▼▼▼
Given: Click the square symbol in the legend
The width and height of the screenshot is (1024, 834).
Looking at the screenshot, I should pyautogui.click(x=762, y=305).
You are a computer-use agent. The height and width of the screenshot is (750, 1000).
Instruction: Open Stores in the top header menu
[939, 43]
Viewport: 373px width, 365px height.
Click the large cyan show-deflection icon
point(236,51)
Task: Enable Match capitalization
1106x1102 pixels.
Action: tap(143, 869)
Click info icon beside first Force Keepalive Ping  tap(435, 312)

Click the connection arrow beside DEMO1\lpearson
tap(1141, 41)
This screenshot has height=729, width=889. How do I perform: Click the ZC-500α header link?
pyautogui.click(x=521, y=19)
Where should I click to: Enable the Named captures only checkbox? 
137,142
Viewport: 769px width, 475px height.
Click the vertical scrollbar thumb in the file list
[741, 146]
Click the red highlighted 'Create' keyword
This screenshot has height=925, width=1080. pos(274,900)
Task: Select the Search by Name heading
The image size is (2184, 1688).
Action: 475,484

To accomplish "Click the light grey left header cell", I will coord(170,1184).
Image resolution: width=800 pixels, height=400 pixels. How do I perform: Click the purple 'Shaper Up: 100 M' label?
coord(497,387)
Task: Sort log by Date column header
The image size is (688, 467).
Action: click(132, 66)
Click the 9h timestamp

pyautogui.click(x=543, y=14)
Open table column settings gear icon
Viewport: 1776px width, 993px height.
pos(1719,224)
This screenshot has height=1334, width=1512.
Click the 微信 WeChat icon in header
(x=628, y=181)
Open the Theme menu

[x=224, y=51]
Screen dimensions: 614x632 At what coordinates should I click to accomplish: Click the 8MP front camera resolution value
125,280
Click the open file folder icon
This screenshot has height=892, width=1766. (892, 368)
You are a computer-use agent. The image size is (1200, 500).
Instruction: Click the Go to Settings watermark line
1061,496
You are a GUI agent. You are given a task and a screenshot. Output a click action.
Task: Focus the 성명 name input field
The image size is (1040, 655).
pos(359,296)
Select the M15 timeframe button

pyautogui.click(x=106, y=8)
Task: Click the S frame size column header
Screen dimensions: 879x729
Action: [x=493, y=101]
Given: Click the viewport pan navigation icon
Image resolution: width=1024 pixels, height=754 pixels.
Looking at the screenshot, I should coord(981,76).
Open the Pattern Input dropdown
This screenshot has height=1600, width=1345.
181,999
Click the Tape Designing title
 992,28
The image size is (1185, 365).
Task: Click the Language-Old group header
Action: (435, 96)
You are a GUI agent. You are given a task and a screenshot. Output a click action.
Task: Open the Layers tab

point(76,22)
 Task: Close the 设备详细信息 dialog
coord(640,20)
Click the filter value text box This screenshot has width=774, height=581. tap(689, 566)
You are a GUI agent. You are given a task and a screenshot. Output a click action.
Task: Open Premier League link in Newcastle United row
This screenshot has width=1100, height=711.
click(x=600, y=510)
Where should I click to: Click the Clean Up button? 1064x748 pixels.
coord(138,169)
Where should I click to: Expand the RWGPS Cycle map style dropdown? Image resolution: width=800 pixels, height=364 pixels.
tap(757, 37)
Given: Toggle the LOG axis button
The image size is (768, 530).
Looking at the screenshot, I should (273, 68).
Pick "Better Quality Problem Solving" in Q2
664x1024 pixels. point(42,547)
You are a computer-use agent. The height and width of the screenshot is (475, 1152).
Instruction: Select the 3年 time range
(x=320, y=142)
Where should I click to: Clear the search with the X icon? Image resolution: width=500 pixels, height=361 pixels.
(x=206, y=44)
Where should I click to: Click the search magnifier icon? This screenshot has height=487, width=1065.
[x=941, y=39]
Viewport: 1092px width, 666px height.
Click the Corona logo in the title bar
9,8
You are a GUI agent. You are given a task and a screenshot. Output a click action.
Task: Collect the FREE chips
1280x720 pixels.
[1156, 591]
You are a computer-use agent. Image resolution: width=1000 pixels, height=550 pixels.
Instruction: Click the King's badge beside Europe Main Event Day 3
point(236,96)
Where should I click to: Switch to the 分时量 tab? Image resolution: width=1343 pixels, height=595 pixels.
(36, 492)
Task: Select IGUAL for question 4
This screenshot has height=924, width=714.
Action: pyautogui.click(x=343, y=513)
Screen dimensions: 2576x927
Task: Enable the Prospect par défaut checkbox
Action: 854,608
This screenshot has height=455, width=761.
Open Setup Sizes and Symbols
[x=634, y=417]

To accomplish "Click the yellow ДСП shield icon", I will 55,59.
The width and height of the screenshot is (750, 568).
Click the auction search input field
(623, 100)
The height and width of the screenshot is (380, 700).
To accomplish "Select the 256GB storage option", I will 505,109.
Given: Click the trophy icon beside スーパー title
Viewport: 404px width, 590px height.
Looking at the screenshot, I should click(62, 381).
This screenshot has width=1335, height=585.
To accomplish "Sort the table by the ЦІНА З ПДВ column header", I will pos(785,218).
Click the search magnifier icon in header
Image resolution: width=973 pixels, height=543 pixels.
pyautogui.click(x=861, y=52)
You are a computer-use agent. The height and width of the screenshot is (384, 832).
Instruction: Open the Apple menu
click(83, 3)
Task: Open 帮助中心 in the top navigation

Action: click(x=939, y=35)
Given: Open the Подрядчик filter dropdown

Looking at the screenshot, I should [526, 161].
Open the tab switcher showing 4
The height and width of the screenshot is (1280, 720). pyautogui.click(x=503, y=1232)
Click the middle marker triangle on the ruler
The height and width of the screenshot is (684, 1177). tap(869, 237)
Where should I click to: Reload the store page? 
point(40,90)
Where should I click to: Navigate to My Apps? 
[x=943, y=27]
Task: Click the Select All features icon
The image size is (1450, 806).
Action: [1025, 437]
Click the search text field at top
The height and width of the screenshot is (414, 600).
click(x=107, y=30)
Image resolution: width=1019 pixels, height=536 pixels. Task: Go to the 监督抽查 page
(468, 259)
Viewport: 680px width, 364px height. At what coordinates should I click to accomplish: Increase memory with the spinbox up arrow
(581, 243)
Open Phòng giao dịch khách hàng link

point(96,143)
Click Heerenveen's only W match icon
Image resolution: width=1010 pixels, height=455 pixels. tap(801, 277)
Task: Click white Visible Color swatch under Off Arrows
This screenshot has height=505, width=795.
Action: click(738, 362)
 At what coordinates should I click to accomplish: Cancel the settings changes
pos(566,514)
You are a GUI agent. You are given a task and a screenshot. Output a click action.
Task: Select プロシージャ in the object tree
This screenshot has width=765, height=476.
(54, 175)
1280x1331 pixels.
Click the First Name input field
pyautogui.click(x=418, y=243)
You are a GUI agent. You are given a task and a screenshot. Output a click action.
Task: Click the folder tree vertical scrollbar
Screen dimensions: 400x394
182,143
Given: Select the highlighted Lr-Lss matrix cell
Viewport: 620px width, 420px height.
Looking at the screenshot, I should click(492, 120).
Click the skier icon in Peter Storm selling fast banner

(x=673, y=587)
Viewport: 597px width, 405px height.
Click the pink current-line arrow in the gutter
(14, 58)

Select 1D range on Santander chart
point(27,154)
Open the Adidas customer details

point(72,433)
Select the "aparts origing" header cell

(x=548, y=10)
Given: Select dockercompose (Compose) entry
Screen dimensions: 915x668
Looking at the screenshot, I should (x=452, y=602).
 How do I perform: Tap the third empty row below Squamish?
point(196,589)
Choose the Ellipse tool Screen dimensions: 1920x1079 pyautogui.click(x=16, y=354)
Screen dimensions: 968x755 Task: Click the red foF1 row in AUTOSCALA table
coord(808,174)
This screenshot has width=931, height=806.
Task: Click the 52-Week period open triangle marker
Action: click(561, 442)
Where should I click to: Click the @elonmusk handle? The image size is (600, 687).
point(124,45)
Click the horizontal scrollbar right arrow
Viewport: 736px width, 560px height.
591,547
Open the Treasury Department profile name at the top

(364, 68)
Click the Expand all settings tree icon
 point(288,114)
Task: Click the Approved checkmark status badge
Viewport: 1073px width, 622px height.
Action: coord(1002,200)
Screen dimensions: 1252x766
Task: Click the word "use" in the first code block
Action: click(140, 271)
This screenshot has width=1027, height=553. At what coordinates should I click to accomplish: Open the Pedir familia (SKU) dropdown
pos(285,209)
▲▲▲
*What you have to do*
Copy out the range of lines above starting at the line with "Instruction: Select the 3年 time range" and ending at the line with "You are a computer-use agent. Image", exactly and including both.

*Answer to this problem*
Instruction: Select the 3年 time range
(x=320, y=142)
Where should I click to: Clear the search with the X icon? Image resolution: width=500 pixels, height=361 pixels.
(x=206, y=44)
Where should I click to: Click the search magnifier icon? This screenshot has height=487, width=1065.
[x=941, y=39]
Viewport: 1092px width, 666px height.
Click the Corona logo in the title bar
9,8
You are a GUI agent. You are given a task and a screenshot. Output a click action.
Task: Collect the FREE chips
1280x720 pixels.
[1156, 591]
You are a computer-use agent. Image resolution: width=1000 pixels, height=550 pixels.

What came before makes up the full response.